Tax reform is another popular priority around which lawmakers are expressing optimism. Everyone complains that our tax code is too complicated, and that top rates — especially corporate — are too high. For our industry, details matter. The tax reform conversation often goes, “We’ll simplify and reduce top rates, while eliminating exemptions, deductions, and loopholes.” Yet, such provisions were often created to benefit small business, and so reform could benefit big businesses while hurting small business.
And, there is the question of cash accounting. The option to use the cash method is exceptionally important for nursery growers producing crops that can take several years or more to develop and reach market size. AmericanHort worked with the House Ways and Means Committee to achieve favorable treatment on this issue in the 113th Congress, but leadership has changed and much work lies ahead.
Finally comes the question of regulatory relief. Regardless of how you feel about the Obama administration and its priorities, it’s hard to dispute that key departments and agencies were active (some would say hyperactive) on labor, environmental, and financial regulation. Much of the focus early on will target high-profile regulations in the energy, financial, and environmental arenas. Some may directly affect our industry.
A good example is the Labor Department’s rule doubling the minimum salary threshold for the executive, administrative, and professional overtime exemption. While growers in most states engaged solely in agricultural activities would continue to be able to claim the agricultural exemption from overtime, the prevalence of diversified businesses in our industry often leads to compliance problems. Moreover, the rule would affect retail and landscape operations, plus others in the supply chain.
Fortunately, a federal judge issued an injunction blocking the rule from taking effect on Dec. 1. This buys time for Congress to potentially use the Congressional Review Act (CRA) as a mechanism for overturning the rule completely. The CRA allows Congress an up-or-down vote on new regulations, and requires only a simple majority vote in the Senate.
The issue of greatest uncertainty and anxiety in the coming year will be labor. President-elect Trump’s own views on the issue may trend pragmatic. Yet, he has surrounded himself with advisors and selected an attorney general nominee, all of whom have a long history of opposition to immigration, both legal and illegal, and temporary worker programs. A pledge to strengthen border security could quickly veer off to include interior enforcement measures such as mandatory use of the E-Verify program. Making E-Verify mandatory would probably require Congress to act. But there are many tools within the administration’s discretion, such as prioritization of activities and resources. We could see a move toward more worksite audits and even raids.
It also remains to be seen how sympathetic a Trump administration will be toward existing visa programs such as H-2A and H-2B. Trump pledged, in a recent video message on early priorities, to direct the Labor Department to investigate alleged visa program abuses, a move that Bloomberg Government reported as “more likely to be a burden on law-abiding employers than a strategy to catch bad actors.”
So at AmericanHort, we are hoping for the best, and preparing for something less than that.

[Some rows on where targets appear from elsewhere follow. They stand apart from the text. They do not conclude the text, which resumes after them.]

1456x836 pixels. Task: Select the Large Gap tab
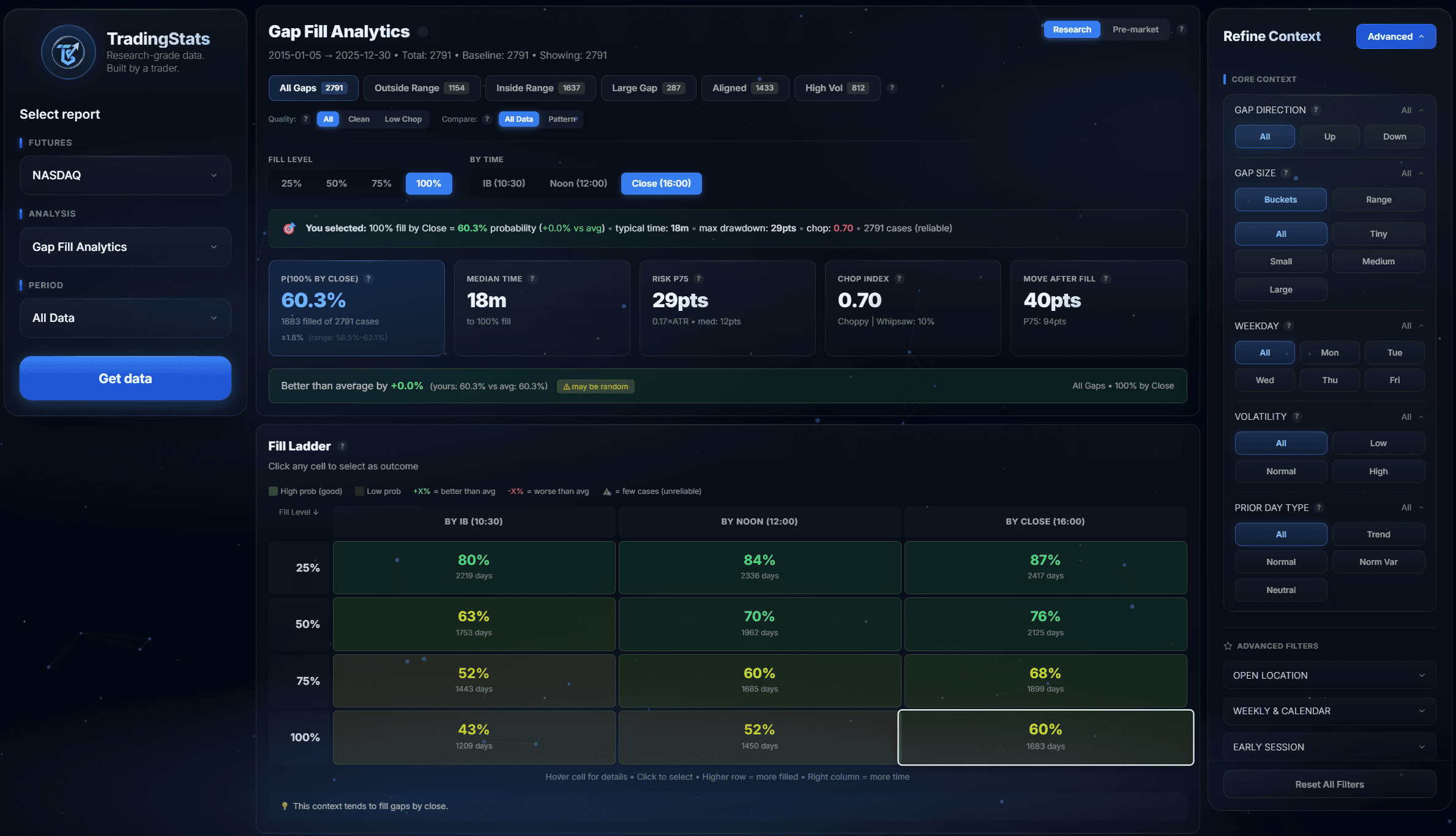point(648,88)
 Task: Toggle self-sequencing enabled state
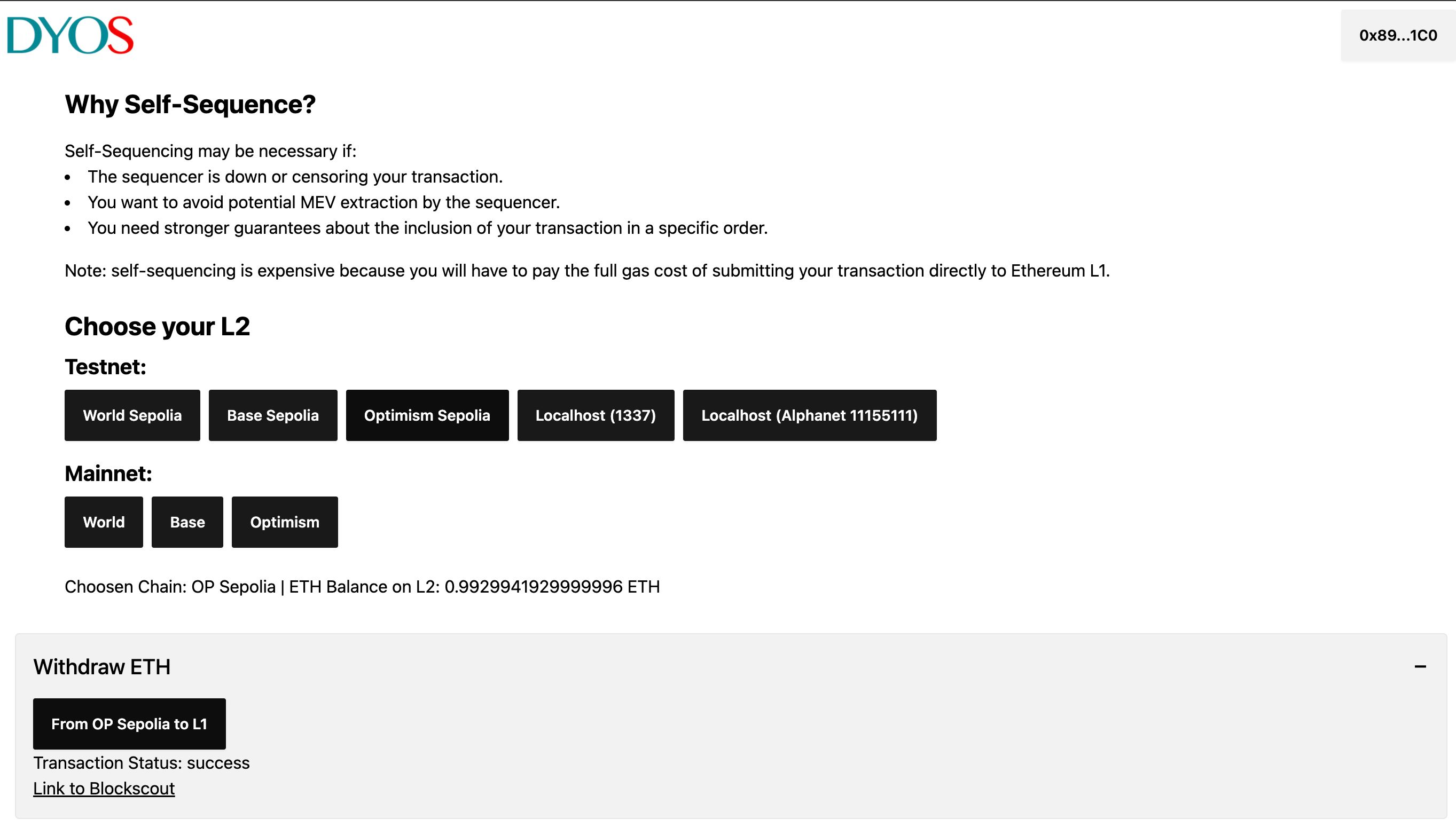tap(1421, 666)
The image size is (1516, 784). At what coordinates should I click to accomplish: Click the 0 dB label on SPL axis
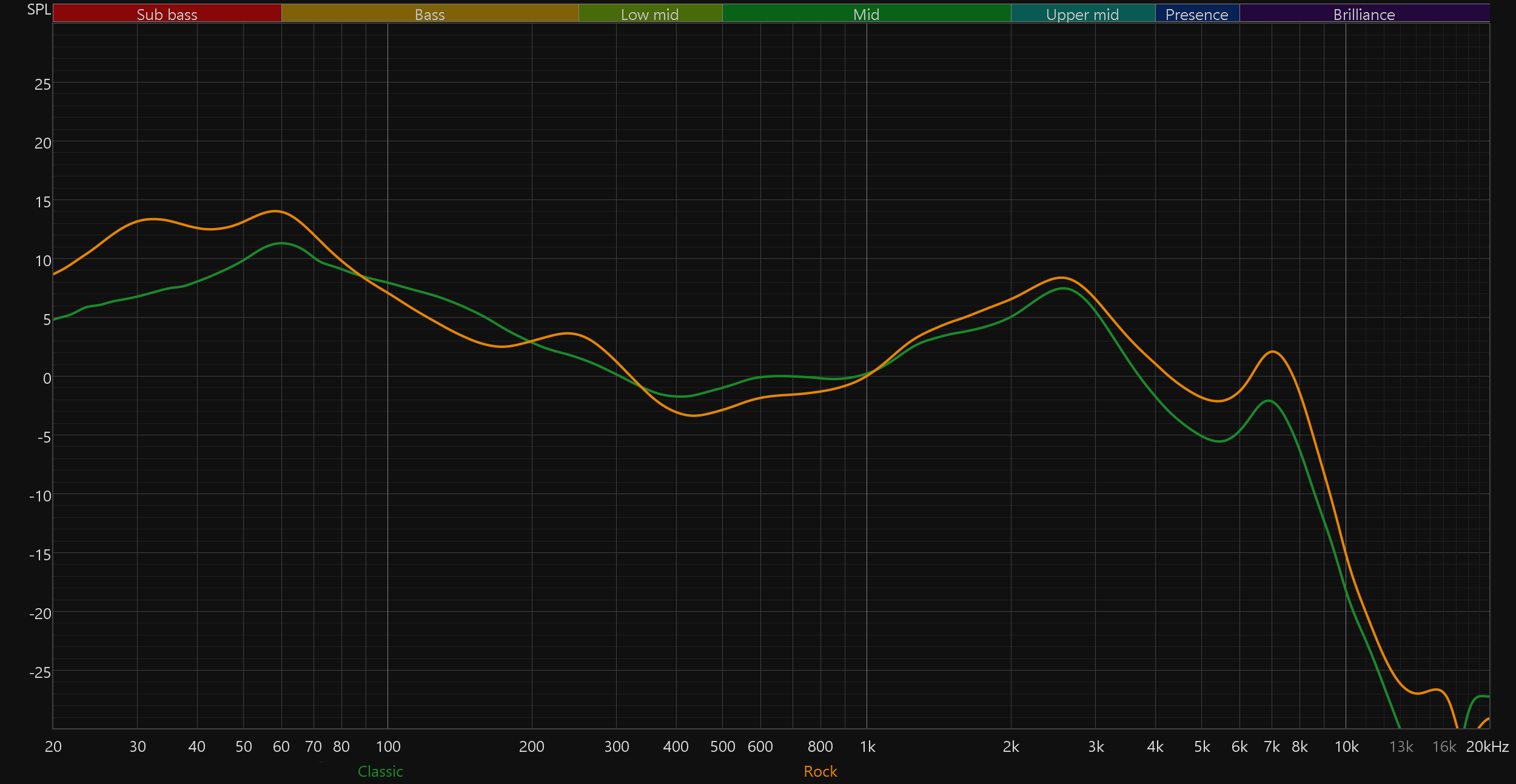47,378
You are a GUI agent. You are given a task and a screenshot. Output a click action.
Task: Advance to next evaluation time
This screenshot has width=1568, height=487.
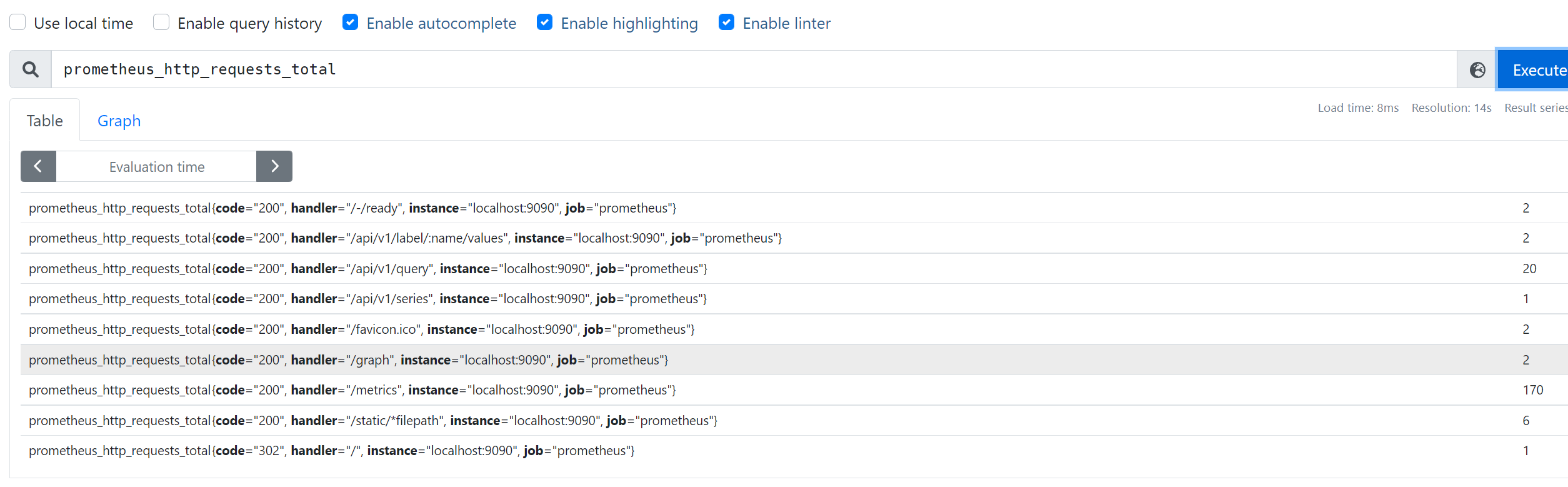[x=274, y=166]
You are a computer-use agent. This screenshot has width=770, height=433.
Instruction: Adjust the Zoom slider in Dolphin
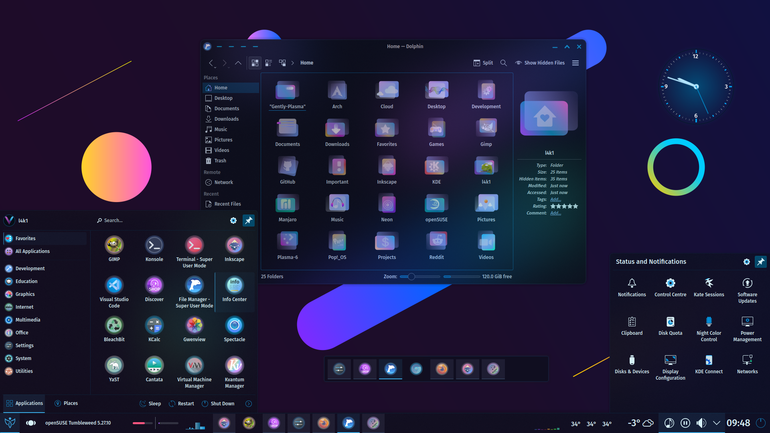click(420, 276)
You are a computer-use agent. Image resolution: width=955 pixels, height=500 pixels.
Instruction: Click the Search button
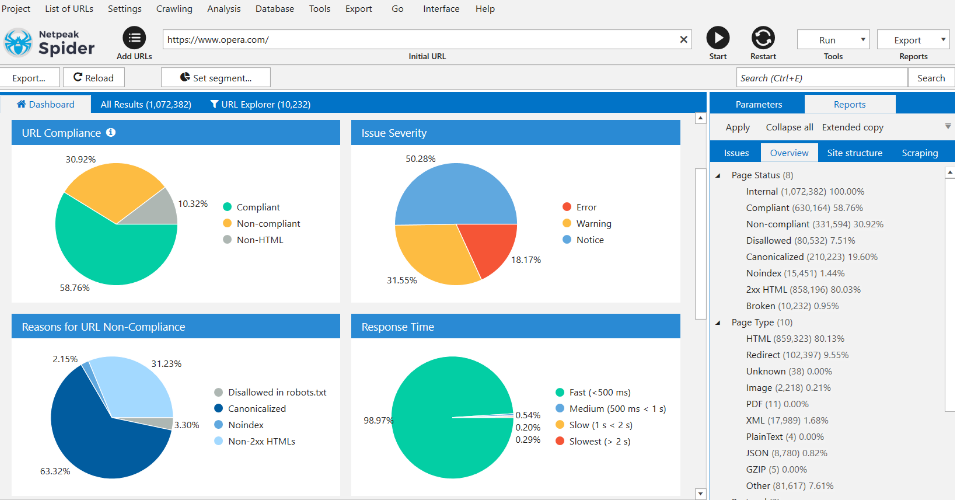coord(930,78)
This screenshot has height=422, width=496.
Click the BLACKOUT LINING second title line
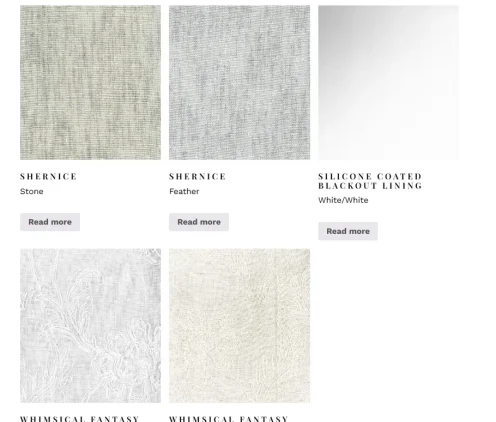370,185

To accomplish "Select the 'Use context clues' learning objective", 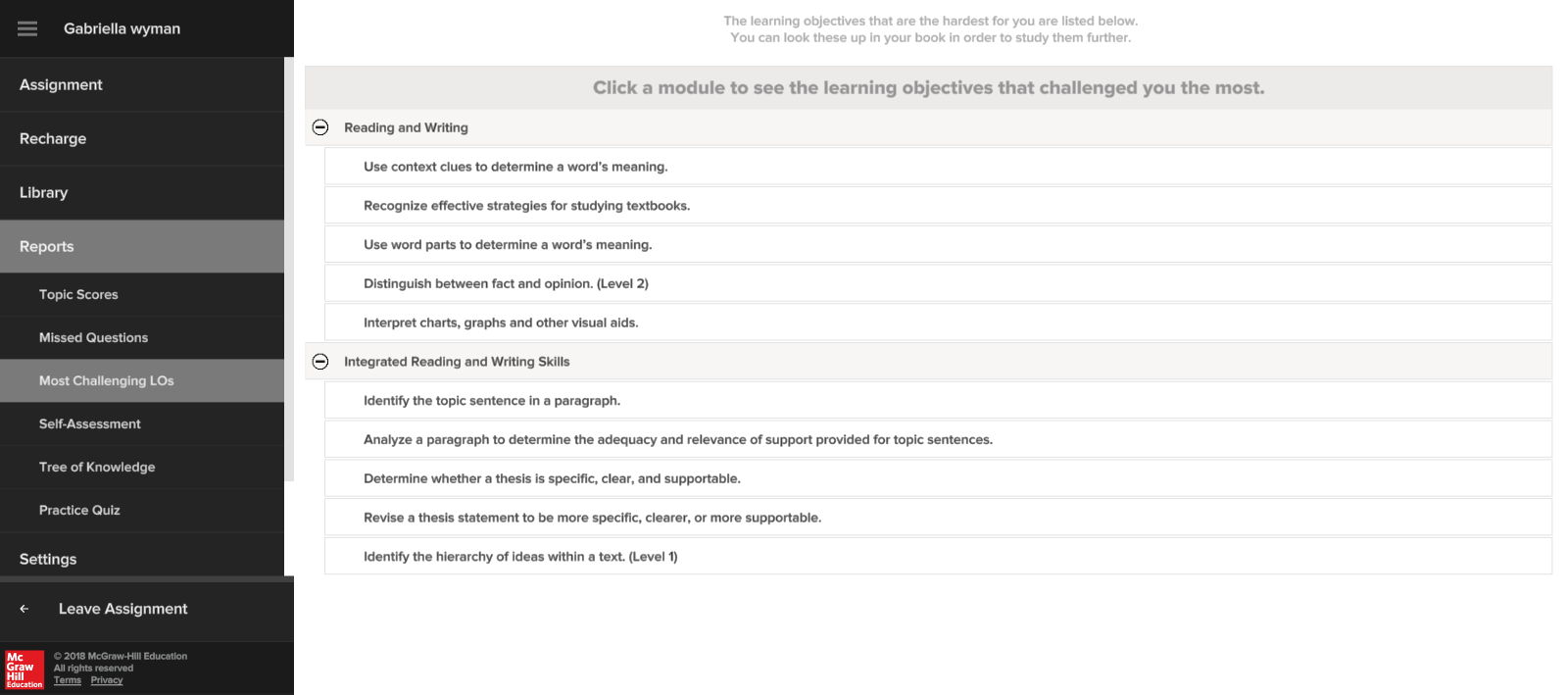I will (938, 167).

We have deeply committed elected leaders and a dedicated professional staff that place a high premium on our reputation, our integrity, and the importance of taking the long view. Fortunately, the industry has such a positive story to tell. Our products and services improve quality of life and the environment, and add value to our homes and communities. With a new administration and a new Congress, telling our story once again takes center stage. Just remember, “many hands make light work!”